30 Eylül 2010 Perşembe

Bir Kent Ve Bir Hayalin Yıkılışı


Siyaset dünyasında akşam erken oluyor ve siyasetçilerin mumu çabuk sönüyor. Bu Samsun Tersanesi’nde böyle olmuştu, Terme Tersanesi’nde de böyle oldu.

Samsun Tersanesi fikri daha eskidir ama siyaset piyasasına mükemmel bir oy tuzağı olarak sürülmesi 28 Mart 2004 yerel yönetimler seçiminden hemen öncedir. Sosyal demokrat bir çizgiden gelip Anavatan’da siyasete atılan ve sonunda AK Parti’de karar kılan Samsun Büyükşehir Belediye Başkanı Yusuf Ziya Yılmaz’ın en önemli seçim kozu Samsun’da kurulacağı vaat edilen tersane olmuştu. Üzerinde ufka açılan bir gemi ve “17.000 kişiye iş” yazan o “akıl almaz ve yerine getirilemez vaatlerin bir ibret belgesi” seçim afişi arşivlerde ve insanların hafızalarında durmaktadır.  

O ve diğer vaatlerin rüzgârıyla ve beslediği “iş-aş-ekmek” umuduyla AK Parti sadece Büyükşehir değil, dört alt kademe ile birlikte ilçe ve belde belediyelerinin çoğunda seçimleri açık ara kazandı. Bir hafta sonra da Başkan Yılmaz “alayı vala” ile “tersaneye yatırımcı bulmak” üzere İstanbul’a gitti.
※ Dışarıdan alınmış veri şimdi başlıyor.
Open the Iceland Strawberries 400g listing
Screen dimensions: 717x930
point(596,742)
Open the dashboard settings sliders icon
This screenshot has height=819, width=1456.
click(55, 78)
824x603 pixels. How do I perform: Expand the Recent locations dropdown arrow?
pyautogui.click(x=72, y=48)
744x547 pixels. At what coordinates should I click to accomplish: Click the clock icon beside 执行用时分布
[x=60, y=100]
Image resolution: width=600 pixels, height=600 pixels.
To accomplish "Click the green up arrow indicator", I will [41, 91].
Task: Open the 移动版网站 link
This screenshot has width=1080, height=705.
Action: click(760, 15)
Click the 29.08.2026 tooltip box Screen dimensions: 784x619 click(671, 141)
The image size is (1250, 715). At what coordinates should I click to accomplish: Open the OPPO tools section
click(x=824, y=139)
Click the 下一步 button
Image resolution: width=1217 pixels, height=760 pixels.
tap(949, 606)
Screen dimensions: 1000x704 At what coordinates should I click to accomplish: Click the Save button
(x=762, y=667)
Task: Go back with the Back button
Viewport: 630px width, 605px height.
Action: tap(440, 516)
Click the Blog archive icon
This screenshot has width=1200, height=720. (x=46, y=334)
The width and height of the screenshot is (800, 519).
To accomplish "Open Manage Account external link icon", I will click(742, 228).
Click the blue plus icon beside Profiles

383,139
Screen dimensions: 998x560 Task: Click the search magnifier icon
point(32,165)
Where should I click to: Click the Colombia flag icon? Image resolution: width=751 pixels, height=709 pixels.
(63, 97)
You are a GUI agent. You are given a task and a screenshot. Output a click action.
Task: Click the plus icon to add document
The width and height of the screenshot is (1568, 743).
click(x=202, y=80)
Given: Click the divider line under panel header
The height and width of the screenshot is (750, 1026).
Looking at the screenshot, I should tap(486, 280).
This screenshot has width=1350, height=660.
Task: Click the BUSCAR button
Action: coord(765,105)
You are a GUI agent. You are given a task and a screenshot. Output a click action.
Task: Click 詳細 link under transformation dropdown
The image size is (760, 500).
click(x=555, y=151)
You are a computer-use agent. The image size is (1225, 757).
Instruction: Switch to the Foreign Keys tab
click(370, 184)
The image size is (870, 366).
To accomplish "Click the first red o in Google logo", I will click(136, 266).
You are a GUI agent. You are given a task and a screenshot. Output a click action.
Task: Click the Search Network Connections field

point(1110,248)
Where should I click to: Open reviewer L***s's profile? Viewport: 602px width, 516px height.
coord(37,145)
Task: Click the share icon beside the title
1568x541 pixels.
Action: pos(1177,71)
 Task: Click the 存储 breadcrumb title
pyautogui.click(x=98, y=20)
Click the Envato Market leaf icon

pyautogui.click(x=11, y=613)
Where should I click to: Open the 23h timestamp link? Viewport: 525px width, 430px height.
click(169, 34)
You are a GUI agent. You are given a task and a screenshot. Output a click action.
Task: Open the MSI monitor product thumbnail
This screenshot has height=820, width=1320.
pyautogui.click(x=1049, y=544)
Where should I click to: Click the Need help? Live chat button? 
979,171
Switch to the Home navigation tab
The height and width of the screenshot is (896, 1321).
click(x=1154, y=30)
Dönüşünde yatırımcıların Samsun Tersanesi’ne büyük ilgi duyduğunu açıkladı. 1 Mayıs 2004’te düzenlenen “Samsun Kent Kurultayı”nda “ilk geminin altı ay sonra kızağa konacağı” açıklandı. Akıl alır gibi değildi ama söylendi, yazıldı ve ne yazık ki inanıldı da. 

O müthiş seçim kampanyasının ve o acımasız umut ticaretinin üzerinden altı ay değil tam altı yıl geçti. Ortada tersane de gemi de iş de işçi de yok, sömürülen ve oya tahvil edilen umutlardan doğan büyük hayal kırıklıkları var.

Terme Tersanesi bu süreçte ortaya çıkmış ve AK Parti’liler buna adeta bir cankurtaran simidi gibi dört elle sarılmışlardı. Samsun Tersanesi’nde kaybettikleri “güvenilirliklerini” Terme Tersanesi’yle yeniden kazanacaklardı. Onun için yatırımcıya gerekli kolaylıkları gösterdiler, onun için bürokratik engellerin aşılmasında olağanüstü gayret gösterdiler ve onun için tersanenin açılışından kendilerine övünç payları çıkarttılar. Şimdi de bu kepenk indirmenin faturasını ödemekle karşı karşıya geldiler. “Bize ne” diyemezler, açılışın siyasi getirisini sahiplenenler kapanışın faturasını da öderler. Asılsız ve akılsız vaatlerin olduğu gibi “zamansız ve kontrolsüz söylemlerin” de bir faturası vardır ve bunu ödemek de o akılsız projeleri ortaya atan ve o kontrolsüz nutukları sıkanlara düşer.

Samsunlular “lafla peynir gemisinin yürümediğini” atasözlerinden biliyordu, lafla tersane kurulamayacağını, kurulsa bile uzun ömürlü olamayacağını da acı deneylerle öğrendi. Ulaştırma Bakanı Binali Yıldırım Terme Tersanesi’nin açılış töreninde “Samsun otuz yıllık hayaline kavuştu… Durmak yok yola devam” demişti. Merak ediyorum “otuz yıllık hayalin daha ikinci yılı dolarken yıkılışına” ne diyecek?